I laugh. ‘I dare you to try.’
‘I’ll wait,’ she says, moving around uncomfortably in the back. ‘There’s one more envelope left, the first one.’
‘Yes,’ I say, concerned, unsure how I’m going to pull this one off.
‘Do you give it directly to Rita?’ Sharon asks.
‘Yeah, kind of,’ I say, shrugging it off.
‘So not exactly,’ Sharon says, not letting it go. ‘Where do you put the first letter, Holly?’
I clear my throat, nervously. ‘Bert wanted the first letter in his hands, for Rita to find.’
Sharon’s eyes widen. ‘In the coffin?’
Denise cracks up so much, she’s doubled over in the back seat.
‘How are you going to pull that off?’ Sharon asks.
‘What are you going to do?’ Denise asks, wiping the tears of laughter from the corners of her leaking eyes. ‘Crack open the coffin at the funeral?’
‘I don’t know, I hadn’t quite ironed that one out with Bert, but I suppose I’ll go to the funeral parlour, so that he has it in his hands when he arrives at the house.’
‘They won’t let you near him, you’re not family!’ Sharon says, and Denise continues laughing until she’s red in the face.
‘I’ll tell them it’s under his instruction. It’s what Bert wanted.’
‘Unless you have written instructions from Bert or his family, there’s no way they’re going to let a random stranger put a letter in a dead man’s hands.
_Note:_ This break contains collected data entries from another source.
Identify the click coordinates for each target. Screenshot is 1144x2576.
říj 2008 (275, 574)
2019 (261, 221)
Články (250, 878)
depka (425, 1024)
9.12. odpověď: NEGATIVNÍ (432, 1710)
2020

Holly, honestly, you’ve some ground rules to iron out before you continue with this.’
‘I know,’ I say quietly, chewing my fingernails. ‘He’s having a wake. He’ll be laid out in his house for a few days. I’ll ask for a moment alone with him and I’ll place it in his hands.’
‘You were lucky with the security guard, the hotel and the hemp shop, but I don’t think a funeral parlour is going to allow you to place a letter with unknown contents in a dead man’s hands.’
‘OK, Sharon! I get it!’
The girls are quiet. I think they have accepted this plan but out of nowhere Sharon snorts and the two of them dissolve into convulsions again.
I roll my eyes, agitated, not finding this or their laughter at all funny.
I’d laugh along with them but I can’t get to their place. This is serious for me.
Seven years ago Gerry set me on a path of new adventure, seven years later his actions are continuing me on my adventure.
Life has roots, and death, death grows them too.